Qui il cinema non c’entra, né tantomeno voglio spiegarvi uno dei fondamentali della pallacanestro (per quelli ci sono la truppa di Best Movie e il “post basso” di Paolo Sinelli), qui si parla di Rugby.

Anzi, di uno dei momenti che più contraddistinguono lo spirito di questo sport e al tempo stesso lo rendono affascinante e, purtroppo o per fortuna, unico al mondo. Un po’ come i geyser a Yellowstone o l’aurora boreale al Polo.

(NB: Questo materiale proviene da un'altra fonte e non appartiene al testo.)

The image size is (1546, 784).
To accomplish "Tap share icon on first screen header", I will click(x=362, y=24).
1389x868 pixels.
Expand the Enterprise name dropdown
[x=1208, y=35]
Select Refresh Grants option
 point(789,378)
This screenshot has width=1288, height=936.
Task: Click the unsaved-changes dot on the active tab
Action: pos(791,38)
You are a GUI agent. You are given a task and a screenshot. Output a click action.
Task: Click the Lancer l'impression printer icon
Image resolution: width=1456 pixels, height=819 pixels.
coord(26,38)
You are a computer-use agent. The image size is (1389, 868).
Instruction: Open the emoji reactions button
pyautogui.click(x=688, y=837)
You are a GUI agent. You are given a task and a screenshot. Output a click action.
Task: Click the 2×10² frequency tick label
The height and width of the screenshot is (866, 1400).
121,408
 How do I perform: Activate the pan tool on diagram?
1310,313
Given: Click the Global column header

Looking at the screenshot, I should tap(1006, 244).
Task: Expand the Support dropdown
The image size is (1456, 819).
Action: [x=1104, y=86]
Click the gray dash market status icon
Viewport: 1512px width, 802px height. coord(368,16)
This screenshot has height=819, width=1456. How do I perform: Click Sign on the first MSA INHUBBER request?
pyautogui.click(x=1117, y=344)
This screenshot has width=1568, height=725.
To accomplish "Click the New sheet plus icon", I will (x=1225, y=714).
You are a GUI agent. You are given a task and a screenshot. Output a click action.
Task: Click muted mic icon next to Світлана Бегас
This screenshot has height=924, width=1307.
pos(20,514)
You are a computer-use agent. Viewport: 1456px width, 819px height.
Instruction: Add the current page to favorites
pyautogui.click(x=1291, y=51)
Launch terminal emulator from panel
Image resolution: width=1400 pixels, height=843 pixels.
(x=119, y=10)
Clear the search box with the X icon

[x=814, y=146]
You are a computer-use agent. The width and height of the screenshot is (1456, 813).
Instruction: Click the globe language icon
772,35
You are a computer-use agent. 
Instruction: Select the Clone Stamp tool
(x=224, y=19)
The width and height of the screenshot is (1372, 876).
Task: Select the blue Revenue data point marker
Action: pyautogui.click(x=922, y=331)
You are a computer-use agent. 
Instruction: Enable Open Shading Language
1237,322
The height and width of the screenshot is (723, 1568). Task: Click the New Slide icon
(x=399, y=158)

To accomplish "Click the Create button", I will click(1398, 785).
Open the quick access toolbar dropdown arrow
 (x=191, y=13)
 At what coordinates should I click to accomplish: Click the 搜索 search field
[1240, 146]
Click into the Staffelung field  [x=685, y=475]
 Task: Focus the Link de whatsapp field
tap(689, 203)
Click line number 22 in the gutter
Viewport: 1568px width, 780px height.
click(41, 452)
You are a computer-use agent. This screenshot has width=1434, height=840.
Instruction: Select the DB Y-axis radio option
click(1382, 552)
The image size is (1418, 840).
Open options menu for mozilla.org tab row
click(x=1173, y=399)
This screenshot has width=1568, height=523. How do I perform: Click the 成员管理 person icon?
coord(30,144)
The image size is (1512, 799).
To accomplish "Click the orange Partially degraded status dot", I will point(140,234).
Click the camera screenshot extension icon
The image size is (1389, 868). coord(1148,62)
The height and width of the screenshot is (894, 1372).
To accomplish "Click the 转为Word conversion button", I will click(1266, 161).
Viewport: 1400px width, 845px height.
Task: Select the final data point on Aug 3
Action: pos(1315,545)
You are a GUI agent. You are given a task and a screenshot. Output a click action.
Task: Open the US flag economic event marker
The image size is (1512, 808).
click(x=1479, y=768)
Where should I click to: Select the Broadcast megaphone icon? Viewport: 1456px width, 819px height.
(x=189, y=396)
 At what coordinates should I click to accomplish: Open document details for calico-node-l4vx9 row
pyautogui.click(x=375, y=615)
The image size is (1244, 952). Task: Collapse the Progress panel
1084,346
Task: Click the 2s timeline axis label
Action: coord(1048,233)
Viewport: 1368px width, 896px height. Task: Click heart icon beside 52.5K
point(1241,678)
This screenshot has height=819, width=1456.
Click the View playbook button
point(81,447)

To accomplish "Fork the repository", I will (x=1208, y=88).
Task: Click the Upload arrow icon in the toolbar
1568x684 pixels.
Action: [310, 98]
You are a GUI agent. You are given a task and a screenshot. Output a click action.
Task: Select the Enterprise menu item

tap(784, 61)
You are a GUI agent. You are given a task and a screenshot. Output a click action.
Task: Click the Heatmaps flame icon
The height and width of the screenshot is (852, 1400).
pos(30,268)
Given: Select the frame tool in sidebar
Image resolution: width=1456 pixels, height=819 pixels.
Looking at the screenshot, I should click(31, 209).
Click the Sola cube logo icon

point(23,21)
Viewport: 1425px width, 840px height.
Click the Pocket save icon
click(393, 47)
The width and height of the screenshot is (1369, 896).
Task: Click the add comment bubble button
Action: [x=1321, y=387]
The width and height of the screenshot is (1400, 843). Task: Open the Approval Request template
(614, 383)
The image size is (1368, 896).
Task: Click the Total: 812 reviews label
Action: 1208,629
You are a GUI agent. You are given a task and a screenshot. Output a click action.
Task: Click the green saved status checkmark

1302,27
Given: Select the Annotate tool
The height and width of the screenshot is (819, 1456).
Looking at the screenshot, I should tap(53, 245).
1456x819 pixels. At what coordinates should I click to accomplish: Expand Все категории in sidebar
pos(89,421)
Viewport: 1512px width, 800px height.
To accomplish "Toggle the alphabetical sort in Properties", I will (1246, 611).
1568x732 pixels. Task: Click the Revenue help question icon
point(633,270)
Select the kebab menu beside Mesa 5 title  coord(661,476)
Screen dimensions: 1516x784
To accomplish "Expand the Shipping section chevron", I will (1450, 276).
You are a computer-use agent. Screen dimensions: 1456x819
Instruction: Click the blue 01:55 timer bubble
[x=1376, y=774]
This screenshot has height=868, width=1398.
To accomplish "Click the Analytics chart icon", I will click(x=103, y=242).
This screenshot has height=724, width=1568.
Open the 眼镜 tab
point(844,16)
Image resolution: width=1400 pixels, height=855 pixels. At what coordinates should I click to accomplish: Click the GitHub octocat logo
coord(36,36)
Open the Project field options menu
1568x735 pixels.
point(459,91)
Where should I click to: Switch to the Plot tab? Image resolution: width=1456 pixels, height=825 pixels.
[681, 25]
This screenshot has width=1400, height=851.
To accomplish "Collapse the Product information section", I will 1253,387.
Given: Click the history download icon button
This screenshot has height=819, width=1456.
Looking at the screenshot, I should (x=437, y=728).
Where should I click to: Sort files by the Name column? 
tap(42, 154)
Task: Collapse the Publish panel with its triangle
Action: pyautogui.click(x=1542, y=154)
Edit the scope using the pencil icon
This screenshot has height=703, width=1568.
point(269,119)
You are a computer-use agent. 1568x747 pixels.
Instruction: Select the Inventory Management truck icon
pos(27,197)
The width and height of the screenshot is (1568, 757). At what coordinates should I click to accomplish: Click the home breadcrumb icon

Il terzo tempo non è solo l’usanza o il costume di scambiarsi complimenti e attestati di stima a seguito di una partita, è molto di più. E’ cultura e nobiltà che si fondono nel rispetto di quegli avversari che tanto sono stati nemici in partita quanto ora si danno pacche sulle spalle e si stringono la mano. Come se un grizzly che ha cacciato salmoni per tutto il giorno andasse a dire a quelli che gli sono sfuggiti: “bravi ragazzi, siete stati più veloci e più furbi di me”; ve lo immaginate? No?

Allora provate a pensare a una carica di bufali incazzati nella vastità della prateria americana. A un certo punto accade qualcosa di magico, quasi surreale: dopo 80 minuti di cariche e battaglie, a suon di placcaggi e ribaltoni, l’arbitro fischia la fine e tutto si ferma. La terra non trema più. Basta casino e basta frastuono. Non grida più nessuno, e ci si trova tutti a metà prateria, ops, a metà campo, per rendere l’onore delle armi.

E questo è solo l’inizio del terzo tempo.

Dopo la doccia (il più delle volte fredda per riprendersi dalle botte) giocatori e allenatori si ritrovano tutti assieme, come in un appuntamento tra gentlemen per bere e mangiare qualcosa. Che sia un ricco aperitivo a buffet, o un piatto di pasta, conta poco; l’importante è stare assieme, mischiare i tavoli, chiacchierare e bere una birra.

gentili
La battaglia cruenta di poco prima è ormai lontana perchè una delle regole non scritte del Rugby è che quello che succede in campo rimane in campo; e, al di fuori di esso, rancori e vendette non trovano spazio.

Bello eh?

Nessuna rappresaglia di antilopi contro leoni o di vasetti di miele contro Winnie Pooh.